You should set your relief first, changing nut or saddle height will have no effect on relief.  As Tony says lubricate the truss rod nut and look to see if there's enough thread on the truss - sometimes the threads end and you can't tighten any more.  This can occur when the truss rod crushes the wood at the slot end cavity.
Don't go too far on lowering the saddle if you are going to adjust the nut also, they will affect each other.
#11
Tony Done thanks for your help.

I was just wondering if this truss rod looks normal to you?
I took a photo with the flash on out of curiosity and it doesn't seem in very good shape.
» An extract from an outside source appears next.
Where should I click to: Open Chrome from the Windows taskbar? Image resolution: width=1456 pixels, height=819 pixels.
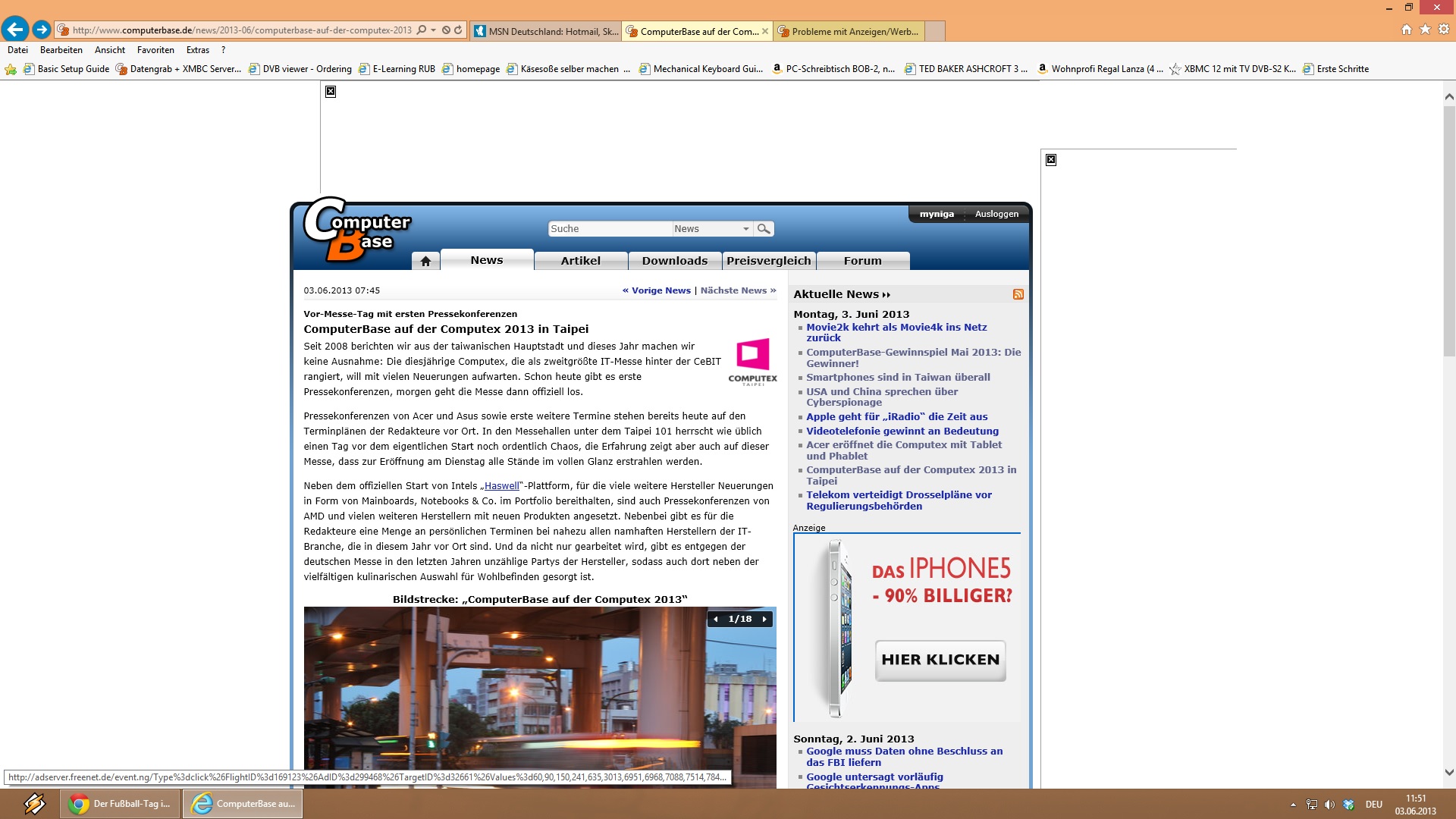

Or maybe I was just expecting a perfect nut. I haven't touched the truss rod much at all. Did it come from the factory like that? It makes me not want to attempt adjusting any further in case of stripping although I do have the perfect size tool to do so.

Again thanks for your help and sorry for taking up so much of your time.

#13
Tony Done I think I'm just being overly concerned for it's wellbeing.
I think it's a duel action truss rod and I ain't sure how you unscrew those ones.
I tried to post on the UMGF through your suggestion, though the whole application process seems a little complex.
#15
Tony Done I think the rod is indeed stripped as when I try to loosen it seems to spin freely, even though I am using the correct 5mm hex wrench. I think the resistence I felt yesterday would've just been damaging it more had I continued. I know for sure I didn't do this as I researched a lot and was very, very cautious. It must've either come from the factory this way or someone returned it to the retailer after attempting to mess with it themselves. Looks like I'll need to return it.
#18
Just a guess, but your neck relief has very little to do at the fret you mentioned. Look at your bridge settings.
#19
dicotomy01 I think there was a slight bit too much relief, though the picture didn't pick it up that well. I would've only adjusted it a small amount.
Thanks for your input.
#20
Quote by AaronnJay
Tony Done I did micro adjust the truss rod earlier on after researching it some but it started to become stiff after not even an 1/8th of a tighten turn and since I have never done it before I stopped as I didn't know what that fully meant and I didn't want to break it.
There seems to be around 3.5mm action on the low E and 3mm on the high E, though again not incredibly accurate.
Thanks

OK, to take "relief" out of the neck. (make it straighter), tune the guitar DOWN before you do it. Remember, you're pulling against the full tension of the string set, while you're turning the truss rod adjuster clockwise. Now, to put relief in, (add clearance between the string and 6th fret) leave the guitar tuned up, as the string tension helps.

Remember, you measure string height from the TOP of the 12th fret to the BOTTOM of the E string.

Here's an excellent guide to acoustic setup procedure: http://thbecker.net/guitar_playing/guitars_and_setup/setup_page_01.html

Assuming you've measured correctly, 3.5 mm does seem like an awfully high action for a brand new guitar.